Raheel Akhtar rakhtar at ryerson.ca
Wed Jul 29 11:12:16 PDT 2009


Thanks, One of node (alf3) rebooted and here is log message from another
node alf1 about some error about node3. 
Why node3 rebooted?


-------------------------------
Jul 29 10:15:57 alf1 kernel: o2net: connection to node alf3 (num 3) at
172.25.29.13:7777 has been idle for 30.0 seconds, shutting it down.

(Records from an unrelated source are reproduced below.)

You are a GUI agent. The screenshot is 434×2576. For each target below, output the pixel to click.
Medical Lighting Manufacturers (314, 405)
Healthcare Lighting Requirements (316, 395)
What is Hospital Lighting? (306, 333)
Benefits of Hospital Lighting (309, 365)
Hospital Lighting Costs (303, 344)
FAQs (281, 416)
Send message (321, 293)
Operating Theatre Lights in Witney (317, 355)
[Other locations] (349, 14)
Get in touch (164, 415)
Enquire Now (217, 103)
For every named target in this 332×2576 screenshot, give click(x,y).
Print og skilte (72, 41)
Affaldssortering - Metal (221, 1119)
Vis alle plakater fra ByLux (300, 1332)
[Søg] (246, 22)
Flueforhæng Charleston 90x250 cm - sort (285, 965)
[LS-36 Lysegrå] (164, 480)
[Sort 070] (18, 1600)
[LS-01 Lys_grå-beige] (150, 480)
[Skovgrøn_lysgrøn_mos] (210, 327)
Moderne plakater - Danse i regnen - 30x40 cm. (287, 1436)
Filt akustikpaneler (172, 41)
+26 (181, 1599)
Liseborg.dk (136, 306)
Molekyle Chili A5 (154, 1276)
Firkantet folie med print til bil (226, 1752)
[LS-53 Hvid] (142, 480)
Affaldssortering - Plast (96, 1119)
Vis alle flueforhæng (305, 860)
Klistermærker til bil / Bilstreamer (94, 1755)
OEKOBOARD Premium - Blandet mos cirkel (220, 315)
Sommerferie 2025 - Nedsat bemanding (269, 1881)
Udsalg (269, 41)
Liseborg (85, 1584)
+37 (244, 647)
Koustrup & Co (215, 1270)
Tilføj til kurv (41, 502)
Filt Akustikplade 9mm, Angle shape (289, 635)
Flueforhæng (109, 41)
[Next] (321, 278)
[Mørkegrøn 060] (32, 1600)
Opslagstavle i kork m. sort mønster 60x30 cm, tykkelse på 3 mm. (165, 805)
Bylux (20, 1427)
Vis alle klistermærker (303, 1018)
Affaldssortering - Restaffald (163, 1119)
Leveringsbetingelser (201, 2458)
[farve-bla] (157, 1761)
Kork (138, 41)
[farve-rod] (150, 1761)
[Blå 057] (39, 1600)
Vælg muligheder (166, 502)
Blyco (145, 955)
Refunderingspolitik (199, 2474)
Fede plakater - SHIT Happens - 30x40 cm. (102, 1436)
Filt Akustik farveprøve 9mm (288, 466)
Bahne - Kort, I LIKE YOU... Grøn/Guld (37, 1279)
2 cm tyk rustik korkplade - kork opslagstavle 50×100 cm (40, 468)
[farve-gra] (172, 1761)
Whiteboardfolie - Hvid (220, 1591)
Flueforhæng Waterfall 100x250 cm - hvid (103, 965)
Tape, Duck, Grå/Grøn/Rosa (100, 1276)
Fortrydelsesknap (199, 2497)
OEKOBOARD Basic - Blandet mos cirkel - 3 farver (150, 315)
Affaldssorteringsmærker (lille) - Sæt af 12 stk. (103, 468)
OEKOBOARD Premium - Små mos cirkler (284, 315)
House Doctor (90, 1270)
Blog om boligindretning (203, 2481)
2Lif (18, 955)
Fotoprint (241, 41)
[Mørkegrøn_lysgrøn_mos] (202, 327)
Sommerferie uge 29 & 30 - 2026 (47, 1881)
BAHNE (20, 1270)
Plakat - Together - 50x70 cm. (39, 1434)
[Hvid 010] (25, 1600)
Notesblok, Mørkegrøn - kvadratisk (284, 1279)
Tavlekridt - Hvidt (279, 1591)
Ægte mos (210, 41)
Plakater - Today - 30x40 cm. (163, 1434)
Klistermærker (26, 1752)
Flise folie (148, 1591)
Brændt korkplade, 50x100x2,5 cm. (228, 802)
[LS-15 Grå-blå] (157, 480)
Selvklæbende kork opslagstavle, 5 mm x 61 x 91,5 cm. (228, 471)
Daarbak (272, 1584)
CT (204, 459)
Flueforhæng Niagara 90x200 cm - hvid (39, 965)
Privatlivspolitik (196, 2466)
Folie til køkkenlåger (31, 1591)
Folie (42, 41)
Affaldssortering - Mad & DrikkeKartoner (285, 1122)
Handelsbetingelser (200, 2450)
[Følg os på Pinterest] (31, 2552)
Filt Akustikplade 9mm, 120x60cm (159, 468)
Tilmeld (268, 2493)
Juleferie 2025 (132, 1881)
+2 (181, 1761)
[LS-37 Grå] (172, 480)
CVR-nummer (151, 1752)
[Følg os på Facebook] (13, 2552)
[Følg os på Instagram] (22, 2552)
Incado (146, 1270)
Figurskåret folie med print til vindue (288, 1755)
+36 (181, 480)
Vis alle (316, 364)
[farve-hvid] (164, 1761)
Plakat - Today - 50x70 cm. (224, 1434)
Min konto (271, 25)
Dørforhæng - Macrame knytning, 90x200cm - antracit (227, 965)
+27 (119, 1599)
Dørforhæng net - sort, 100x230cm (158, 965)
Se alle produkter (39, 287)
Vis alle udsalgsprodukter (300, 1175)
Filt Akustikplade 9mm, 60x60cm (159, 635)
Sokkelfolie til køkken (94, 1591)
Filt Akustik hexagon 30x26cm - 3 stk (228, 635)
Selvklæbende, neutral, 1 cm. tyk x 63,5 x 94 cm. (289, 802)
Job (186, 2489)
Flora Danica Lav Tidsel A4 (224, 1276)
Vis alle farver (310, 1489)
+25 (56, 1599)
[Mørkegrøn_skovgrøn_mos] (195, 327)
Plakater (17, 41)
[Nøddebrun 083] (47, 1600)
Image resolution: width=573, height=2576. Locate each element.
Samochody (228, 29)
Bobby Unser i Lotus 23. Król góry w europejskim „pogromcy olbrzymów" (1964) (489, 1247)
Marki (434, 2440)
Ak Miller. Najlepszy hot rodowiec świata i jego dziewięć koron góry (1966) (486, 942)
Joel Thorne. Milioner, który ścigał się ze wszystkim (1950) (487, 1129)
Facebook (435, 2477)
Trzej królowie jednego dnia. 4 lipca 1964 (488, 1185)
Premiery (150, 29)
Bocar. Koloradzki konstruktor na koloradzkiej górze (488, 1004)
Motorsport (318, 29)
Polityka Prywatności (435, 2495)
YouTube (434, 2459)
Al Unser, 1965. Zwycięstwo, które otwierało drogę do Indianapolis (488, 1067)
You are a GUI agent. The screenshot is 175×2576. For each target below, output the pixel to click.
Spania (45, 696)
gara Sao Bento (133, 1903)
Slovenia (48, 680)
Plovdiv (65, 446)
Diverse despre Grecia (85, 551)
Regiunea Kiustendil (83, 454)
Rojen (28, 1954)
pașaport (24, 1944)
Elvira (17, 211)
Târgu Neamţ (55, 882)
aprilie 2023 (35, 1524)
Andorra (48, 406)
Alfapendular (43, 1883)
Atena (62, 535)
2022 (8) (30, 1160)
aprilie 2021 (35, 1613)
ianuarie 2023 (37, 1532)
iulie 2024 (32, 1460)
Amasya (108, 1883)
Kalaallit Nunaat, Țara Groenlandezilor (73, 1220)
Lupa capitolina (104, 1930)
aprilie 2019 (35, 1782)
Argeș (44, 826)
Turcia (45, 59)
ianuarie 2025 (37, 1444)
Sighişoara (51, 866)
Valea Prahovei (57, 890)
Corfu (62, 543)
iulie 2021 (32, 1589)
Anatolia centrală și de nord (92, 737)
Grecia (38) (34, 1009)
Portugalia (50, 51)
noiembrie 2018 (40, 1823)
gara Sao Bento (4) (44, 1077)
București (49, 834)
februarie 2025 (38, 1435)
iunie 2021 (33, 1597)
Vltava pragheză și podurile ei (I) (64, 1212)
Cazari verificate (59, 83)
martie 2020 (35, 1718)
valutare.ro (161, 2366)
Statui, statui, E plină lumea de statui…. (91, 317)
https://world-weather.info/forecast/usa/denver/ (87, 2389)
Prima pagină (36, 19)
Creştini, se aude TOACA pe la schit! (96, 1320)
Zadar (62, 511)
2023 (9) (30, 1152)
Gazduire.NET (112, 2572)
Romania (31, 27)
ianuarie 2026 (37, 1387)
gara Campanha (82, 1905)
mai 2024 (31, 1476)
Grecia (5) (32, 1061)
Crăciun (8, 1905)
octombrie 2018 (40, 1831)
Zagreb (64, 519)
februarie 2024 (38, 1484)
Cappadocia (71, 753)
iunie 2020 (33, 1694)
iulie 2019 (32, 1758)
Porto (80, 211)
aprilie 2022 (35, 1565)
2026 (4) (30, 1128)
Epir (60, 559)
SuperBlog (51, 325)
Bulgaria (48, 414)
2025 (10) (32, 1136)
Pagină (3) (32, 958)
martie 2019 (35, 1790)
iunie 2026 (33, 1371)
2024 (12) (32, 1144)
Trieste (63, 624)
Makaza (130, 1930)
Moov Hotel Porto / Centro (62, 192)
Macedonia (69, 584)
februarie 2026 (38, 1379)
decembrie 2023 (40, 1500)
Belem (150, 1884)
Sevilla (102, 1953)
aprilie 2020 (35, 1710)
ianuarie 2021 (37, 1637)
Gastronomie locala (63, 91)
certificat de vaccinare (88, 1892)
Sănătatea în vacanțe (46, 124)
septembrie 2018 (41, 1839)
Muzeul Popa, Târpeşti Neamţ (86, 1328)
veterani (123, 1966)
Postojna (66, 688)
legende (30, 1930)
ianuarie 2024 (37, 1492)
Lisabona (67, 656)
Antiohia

Jul 29 10:15:57 alf1 kernel: (0,1):o2net_idle_timer:1506 here are some times
that might help debug the situation: (tmr 1248876927.861591 now
1248876957.858464 dr 1248876927.861556 adv
1248876927.861622:1248876927.861623 func (0ffa2aed:506)
1248876927.861592:1248876927.861604)

Jul 29 10:15:57 alf1 kernel: o2net: no longer connected to node alf3 (num 3)
at 172.25.29.13:7777 Jul 29 10:16:27 alf1 kernel:
(2600,1):o2net_connect_expired:1667 ERROR: no connection established with
node 3 after 30.0 seconds, giving up and returning errors.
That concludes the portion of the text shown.